Accordingly, the Court ORDERS that Plaintiff's Motion for Preliminary Injunction be, and it is hereby, GRANTED. It is further ORDERED that Defendants Ellen Green and Lloyd Green are ENJOINED:

(1) from withdrawing, transferring, or removing all funds in her or their Peoples Bank CD account that has a current balance of Ten Thousand Thirty-One Dollars and Six Cents ($10,031.06);

(2) from withdrawing, transferring, or removing all funds in her or their Peoples Heritage savings account that has a current balance of Sixty-One Thousand Four Hundred Seventy-Nine Dollars and Fourteen Cents ($61,479.14); and

(3) from withdrawing, transferring, or removing any more than Eight Thousand Nine Hundred Sixty-Four Dollars ($8,964.00) from her or their Peoples Heritage checking account such that a balance of Twelve Thousand Four Hundred Thirty-One Dollars and One Cent ($12,431.01) must remain in that account.

Dated this 21st day of December, 2003.

1. The Court notes that although Plaintiff's motion was entitled "emergency," curiously she did not request a temporary restraining order when this case was originally filed in February 2003 nor did she ask for an expedited briefing schedule on this motion when it was filed on November 5, 2003.

2. This amount is determined by subtracting $8,964 - the amount that Ellen Green deposited in her Peoples Bank checking account since the settlement from funds unrelated to the settlement - from the total amount remaining in the three Peoples Bank accounts at issue - $92,905.21.

3. The Defendants also argue that the amount that represents Lloyd Green's loss of consortium claim cannot be recovered by the Plan.

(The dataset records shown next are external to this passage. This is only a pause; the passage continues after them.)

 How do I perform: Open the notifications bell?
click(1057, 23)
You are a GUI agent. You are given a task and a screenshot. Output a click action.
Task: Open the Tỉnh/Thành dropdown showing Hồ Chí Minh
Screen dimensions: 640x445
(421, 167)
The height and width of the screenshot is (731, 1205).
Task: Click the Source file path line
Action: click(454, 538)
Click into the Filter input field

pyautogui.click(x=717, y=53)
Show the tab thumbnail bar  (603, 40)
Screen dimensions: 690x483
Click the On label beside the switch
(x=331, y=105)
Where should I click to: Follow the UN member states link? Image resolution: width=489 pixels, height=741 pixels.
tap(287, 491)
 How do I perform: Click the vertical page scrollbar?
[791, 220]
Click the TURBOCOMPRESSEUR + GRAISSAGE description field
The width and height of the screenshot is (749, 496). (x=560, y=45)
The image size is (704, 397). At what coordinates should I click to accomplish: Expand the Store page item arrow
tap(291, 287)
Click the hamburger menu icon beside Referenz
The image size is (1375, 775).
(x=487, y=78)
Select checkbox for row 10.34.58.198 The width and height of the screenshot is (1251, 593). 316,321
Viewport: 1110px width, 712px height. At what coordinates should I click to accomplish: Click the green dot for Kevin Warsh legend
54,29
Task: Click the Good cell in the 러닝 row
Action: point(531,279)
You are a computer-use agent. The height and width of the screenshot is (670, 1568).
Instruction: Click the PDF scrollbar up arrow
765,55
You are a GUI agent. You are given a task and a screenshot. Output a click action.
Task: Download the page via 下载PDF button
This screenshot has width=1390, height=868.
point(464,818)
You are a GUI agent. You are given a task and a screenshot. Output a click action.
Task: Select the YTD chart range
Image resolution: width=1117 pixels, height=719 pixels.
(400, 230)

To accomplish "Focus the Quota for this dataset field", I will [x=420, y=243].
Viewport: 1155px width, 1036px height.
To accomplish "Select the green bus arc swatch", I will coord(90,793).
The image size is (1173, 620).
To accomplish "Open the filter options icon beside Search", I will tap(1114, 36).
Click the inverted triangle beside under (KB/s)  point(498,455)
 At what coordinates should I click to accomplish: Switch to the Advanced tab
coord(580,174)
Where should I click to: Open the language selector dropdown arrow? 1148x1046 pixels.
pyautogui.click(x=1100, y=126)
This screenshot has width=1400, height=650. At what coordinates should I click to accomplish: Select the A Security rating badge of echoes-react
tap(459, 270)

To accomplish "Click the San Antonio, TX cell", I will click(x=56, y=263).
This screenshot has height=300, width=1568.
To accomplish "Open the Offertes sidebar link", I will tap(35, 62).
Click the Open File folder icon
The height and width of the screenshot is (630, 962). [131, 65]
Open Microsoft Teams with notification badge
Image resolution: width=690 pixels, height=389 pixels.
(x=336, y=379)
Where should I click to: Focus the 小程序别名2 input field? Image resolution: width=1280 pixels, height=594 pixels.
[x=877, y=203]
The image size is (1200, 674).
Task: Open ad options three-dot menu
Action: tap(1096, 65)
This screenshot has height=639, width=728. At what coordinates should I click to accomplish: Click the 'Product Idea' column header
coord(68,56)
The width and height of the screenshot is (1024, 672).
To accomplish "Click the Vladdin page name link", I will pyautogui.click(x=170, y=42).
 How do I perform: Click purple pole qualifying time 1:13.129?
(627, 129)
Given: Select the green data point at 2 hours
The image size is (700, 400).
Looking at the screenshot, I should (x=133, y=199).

With respect to Lloyd Green's loss of consortium claim, Defendants rely on the opinion of Attorney Simmons that a reasonable allocation of settlement proceeds to Lloyd Green's claim would be approximately 15%. See Affidavit of Jack Simmons ¶ 4. There is simply no evidence in this record that any of the settlement proceeds were actually allocated to be payment for his claim rather than a settlement of Ellen Green's claims.